* start The data *
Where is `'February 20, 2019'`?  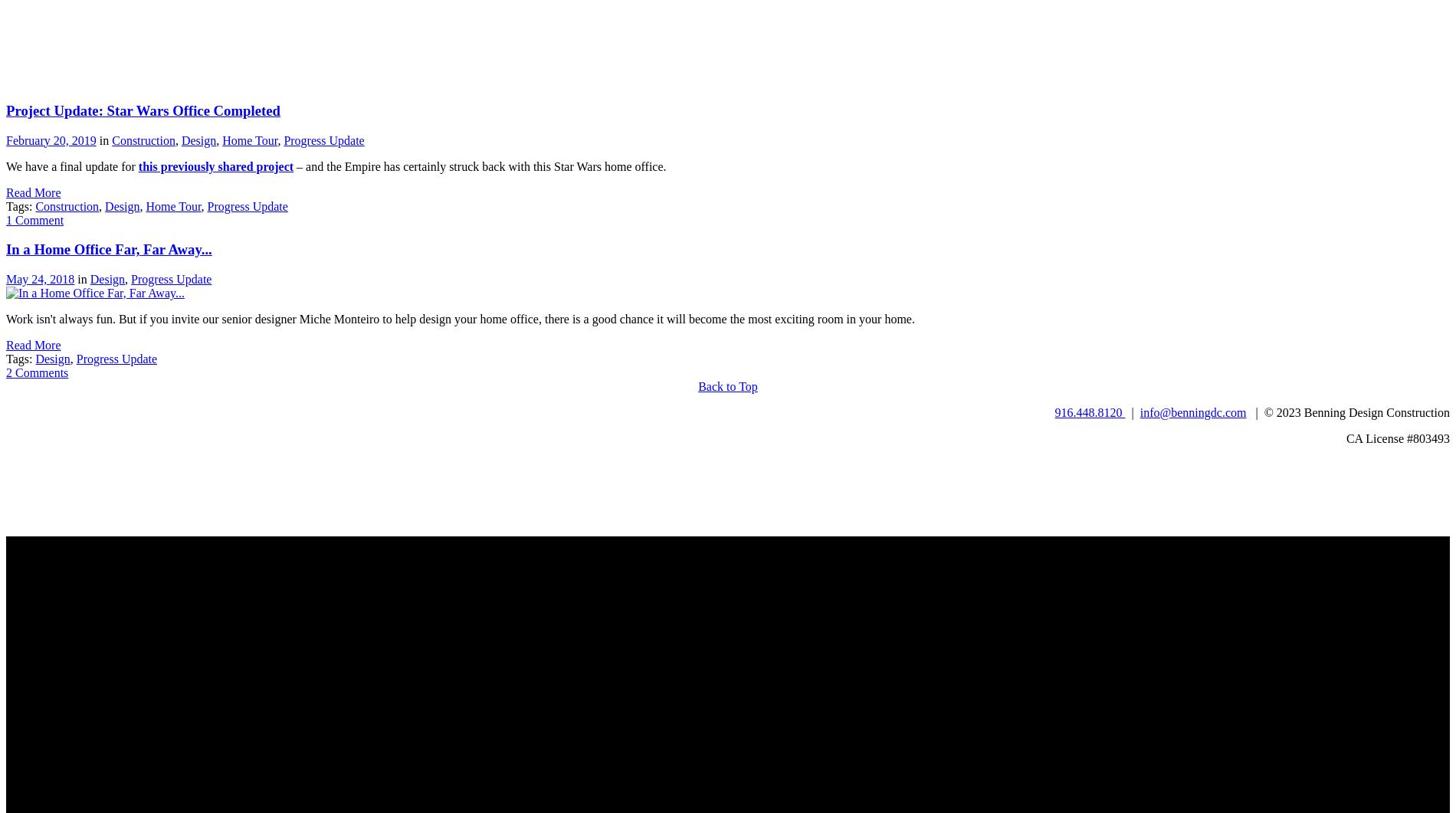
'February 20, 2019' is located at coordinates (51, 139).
* end The data *
* start The data *
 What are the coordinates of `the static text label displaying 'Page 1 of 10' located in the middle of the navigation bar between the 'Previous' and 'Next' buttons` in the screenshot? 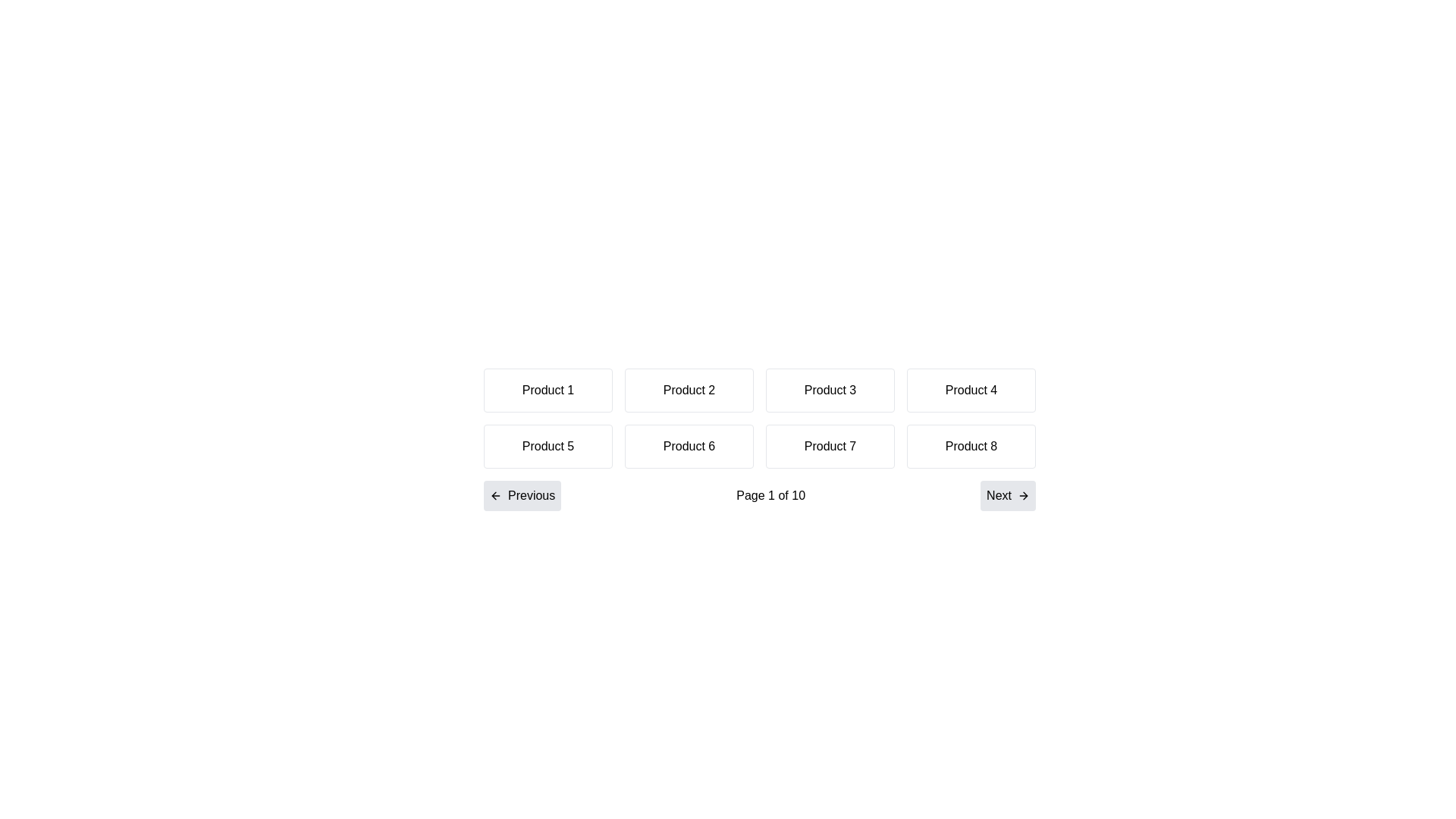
* end The data *
* start The data *
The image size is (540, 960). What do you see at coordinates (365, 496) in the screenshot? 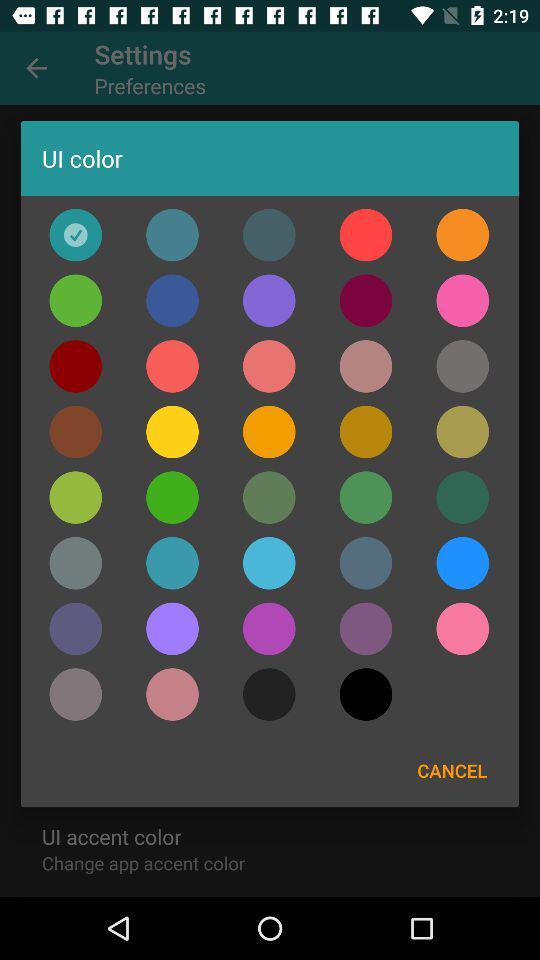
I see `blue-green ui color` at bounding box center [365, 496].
* end The data *
Request: Please reproduce the items from the line with "The image size" up to and including the line with "center [365, 496].", leaving out the pictures.

Written response:
The image size is (540, 960). What do you see at coordinates (365, 496) in the screenshot? 
I see `blue-green ui color` at bounding box center [365, 496].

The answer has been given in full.